Aim of the task
What you copy should be the lines from the one with "Where should I" through the end of the entries, word for word. Omit the pictures.

Data shown
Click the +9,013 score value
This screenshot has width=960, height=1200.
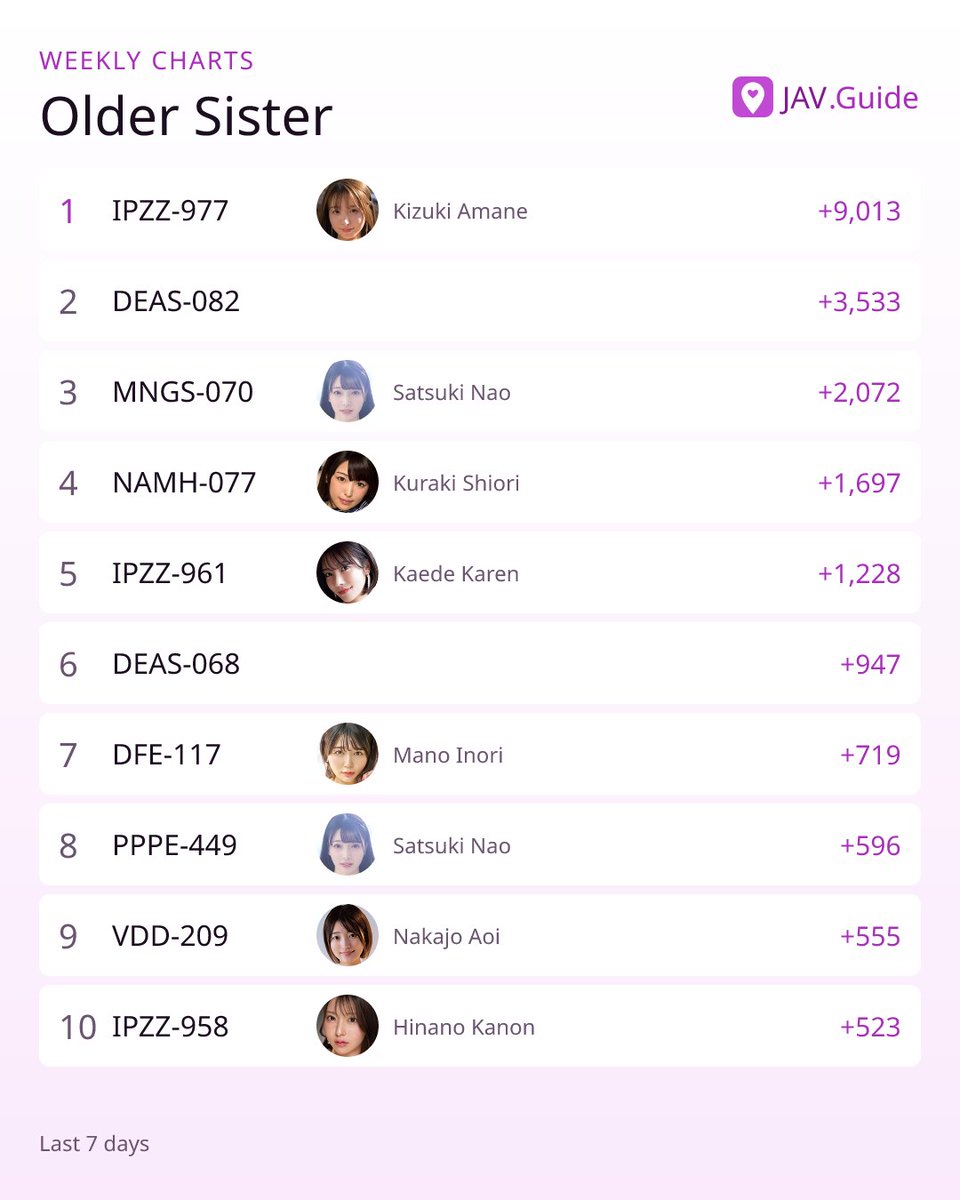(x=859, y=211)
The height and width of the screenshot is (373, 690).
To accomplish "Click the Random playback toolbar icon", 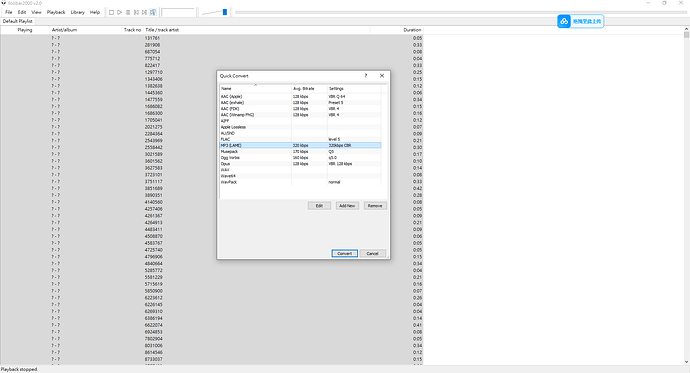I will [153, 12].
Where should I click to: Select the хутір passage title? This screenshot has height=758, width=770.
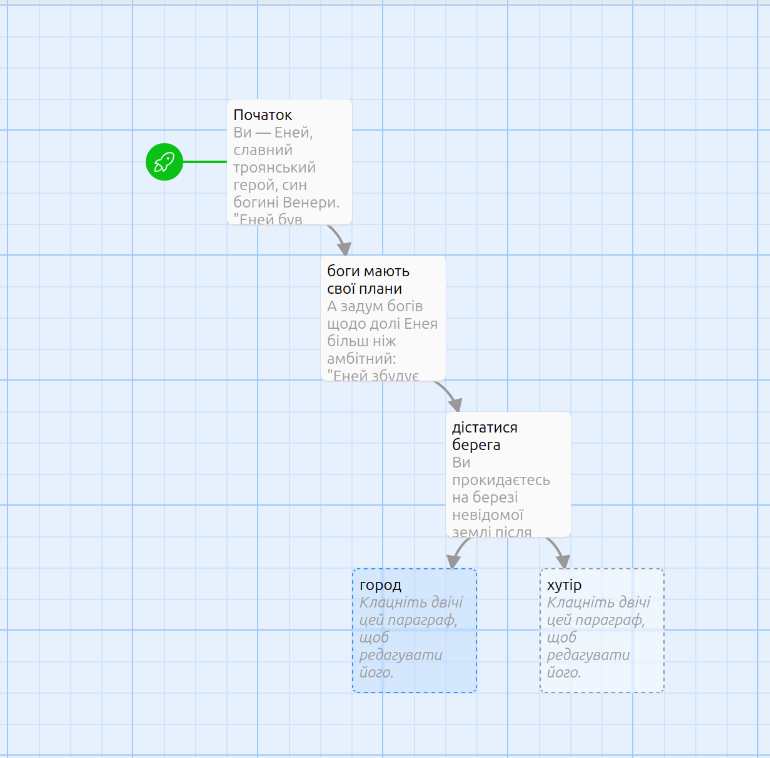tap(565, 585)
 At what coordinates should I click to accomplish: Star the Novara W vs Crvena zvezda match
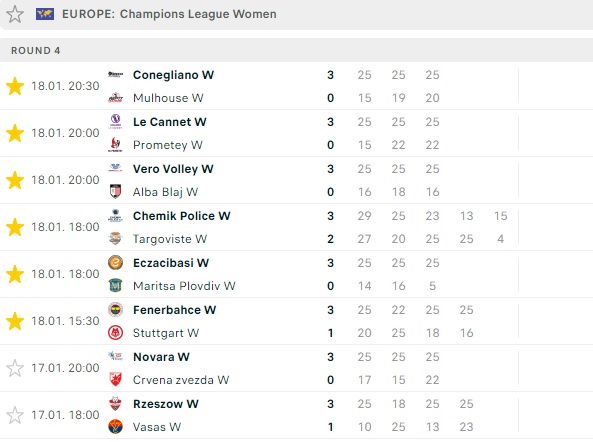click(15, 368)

Your response
Where should I click to: Select the хутір passage title? This screenshot has height=758, width=770.
tap(565, 585)
 At what coordinates should I click to accomplish: Star the Novara W vs Crvena zvezda match
click(15, 368)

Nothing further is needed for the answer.